Der ultimative Guide zu großen Brüsten—für Männer.

Einerseits legen Männer angeblich Wert auf breite Hüften, weil ihnen das auf irgendeiner tieferen Bewusstseinsebene suggeriert, dass es somit zu weniger Komplikationen bei der Geburt kommt. Dann wieder sollen sie vor allem deshalb auf helle Frauenstimmen ansprechen, weil die einen „zierlichen Körperbau" suggerieren. Ebenso interessant wie fragwürdig ist dabei natürlich auch, dass den Leuten, die Frauen auf ihr Aussehen reduzieren, jede Menge vermeintlich wissenschaftliche Argumente an die Hand gegeben werden. Jemand verlässt seine Partnerin für eine Jüngere? Er ist kein Arschloch, er kann nicht anders. Ein Wunder, dass „Sorry Schatz. Es liegt nicht an dir, es liegt an meiner genetischen Disposition!" sich bisher noch nicht als Nummer-Eins-Schlussmachsatz durchgesetzt hat.

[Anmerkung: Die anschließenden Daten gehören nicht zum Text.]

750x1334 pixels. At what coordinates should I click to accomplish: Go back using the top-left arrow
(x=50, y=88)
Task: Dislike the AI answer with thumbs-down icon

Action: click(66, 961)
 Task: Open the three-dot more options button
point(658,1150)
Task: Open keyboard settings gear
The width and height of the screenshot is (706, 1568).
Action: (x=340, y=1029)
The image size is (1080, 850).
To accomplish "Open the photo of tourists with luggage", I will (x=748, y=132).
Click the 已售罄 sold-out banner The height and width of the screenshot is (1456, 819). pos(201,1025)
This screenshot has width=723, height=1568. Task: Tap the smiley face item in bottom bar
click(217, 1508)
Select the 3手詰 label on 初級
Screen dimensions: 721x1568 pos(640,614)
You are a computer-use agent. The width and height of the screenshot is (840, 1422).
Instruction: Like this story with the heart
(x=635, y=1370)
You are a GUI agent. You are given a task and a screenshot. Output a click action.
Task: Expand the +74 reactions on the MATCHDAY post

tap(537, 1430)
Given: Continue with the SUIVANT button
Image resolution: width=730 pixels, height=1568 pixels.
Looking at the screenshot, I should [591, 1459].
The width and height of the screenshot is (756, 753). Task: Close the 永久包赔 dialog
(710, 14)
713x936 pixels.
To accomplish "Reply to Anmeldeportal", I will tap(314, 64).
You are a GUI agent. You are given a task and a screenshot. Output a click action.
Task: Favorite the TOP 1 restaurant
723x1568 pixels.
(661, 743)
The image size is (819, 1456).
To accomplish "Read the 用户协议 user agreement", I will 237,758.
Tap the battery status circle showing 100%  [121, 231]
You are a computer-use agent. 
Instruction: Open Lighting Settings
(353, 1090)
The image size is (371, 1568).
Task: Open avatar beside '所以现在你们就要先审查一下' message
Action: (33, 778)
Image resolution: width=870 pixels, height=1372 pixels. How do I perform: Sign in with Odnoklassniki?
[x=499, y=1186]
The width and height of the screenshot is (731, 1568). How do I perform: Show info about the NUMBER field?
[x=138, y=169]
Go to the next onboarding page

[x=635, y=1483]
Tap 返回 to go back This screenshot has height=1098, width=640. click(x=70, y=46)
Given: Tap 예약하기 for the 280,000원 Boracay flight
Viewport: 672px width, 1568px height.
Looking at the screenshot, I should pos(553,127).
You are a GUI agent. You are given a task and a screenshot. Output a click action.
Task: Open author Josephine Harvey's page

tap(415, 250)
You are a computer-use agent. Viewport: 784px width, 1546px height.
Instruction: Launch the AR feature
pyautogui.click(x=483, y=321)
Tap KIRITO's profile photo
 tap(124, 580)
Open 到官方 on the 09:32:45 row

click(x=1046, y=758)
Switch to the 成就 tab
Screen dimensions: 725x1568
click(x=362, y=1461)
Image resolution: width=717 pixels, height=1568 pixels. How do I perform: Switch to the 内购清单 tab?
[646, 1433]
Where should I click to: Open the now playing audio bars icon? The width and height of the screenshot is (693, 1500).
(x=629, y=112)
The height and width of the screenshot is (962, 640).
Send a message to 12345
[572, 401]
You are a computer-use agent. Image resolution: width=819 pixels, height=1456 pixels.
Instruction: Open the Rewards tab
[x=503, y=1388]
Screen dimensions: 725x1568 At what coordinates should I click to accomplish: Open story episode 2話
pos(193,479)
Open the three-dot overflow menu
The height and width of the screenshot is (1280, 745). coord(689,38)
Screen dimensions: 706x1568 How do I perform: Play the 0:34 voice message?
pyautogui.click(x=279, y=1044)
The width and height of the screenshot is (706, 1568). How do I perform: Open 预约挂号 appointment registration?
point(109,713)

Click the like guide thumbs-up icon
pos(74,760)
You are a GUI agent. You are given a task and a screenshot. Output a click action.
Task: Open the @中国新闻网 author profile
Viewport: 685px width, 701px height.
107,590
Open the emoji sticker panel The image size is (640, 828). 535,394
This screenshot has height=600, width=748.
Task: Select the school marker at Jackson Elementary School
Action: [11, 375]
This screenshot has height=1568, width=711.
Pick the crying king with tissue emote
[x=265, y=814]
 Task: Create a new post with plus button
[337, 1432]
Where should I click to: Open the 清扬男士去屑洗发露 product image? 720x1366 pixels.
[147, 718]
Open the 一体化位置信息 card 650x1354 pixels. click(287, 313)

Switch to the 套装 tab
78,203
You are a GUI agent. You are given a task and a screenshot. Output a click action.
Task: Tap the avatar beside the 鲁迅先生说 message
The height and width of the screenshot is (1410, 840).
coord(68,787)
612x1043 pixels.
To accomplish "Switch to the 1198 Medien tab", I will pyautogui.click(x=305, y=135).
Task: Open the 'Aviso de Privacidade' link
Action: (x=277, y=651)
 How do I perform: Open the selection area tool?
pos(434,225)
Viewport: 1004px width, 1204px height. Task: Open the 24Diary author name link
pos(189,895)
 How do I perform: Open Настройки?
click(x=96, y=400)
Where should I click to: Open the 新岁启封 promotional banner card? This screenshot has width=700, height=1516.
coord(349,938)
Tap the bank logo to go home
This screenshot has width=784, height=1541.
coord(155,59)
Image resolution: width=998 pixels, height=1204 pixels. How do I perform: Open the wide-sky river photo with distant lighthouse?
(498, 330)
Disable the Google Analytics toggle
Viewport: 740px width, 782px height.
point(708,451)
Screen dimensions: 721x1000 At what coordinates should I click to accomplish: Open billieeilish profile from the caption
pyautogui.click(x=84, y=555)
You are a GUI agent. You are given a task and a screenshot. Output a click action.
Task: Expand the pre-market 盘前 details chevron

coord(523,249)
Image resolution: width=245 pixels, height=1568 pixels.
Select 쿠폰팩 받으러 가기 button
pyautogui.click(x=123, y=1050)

Im Zentrum des heterosexuellen männlichen Lustempfindens steht übrigens die Brust—zumindest legen das die zahlreichen wirklich total wissenschaftlichen Studien nahe, die sich immer und immer wieder mit dem weiblichen Oberkörper auseinandersetzen. Nachdem wir in der Vergangenheit lernen durften, was die Körbchengröße über sexuelle Vorlieben aussagt, gibt es nun eine neue Studie, die dem Fass endgültig den Boden ausschlägt. „Der hungrige Mann braucht viel im Körbchen" heißt es bei der Bild, die sich auf eine US-amerikanische Untersuchung und den Psychologen Stuart Fischoff bezieht. Und was soll man sagen … irgendwann reicht's auch mal. Echt jetzt.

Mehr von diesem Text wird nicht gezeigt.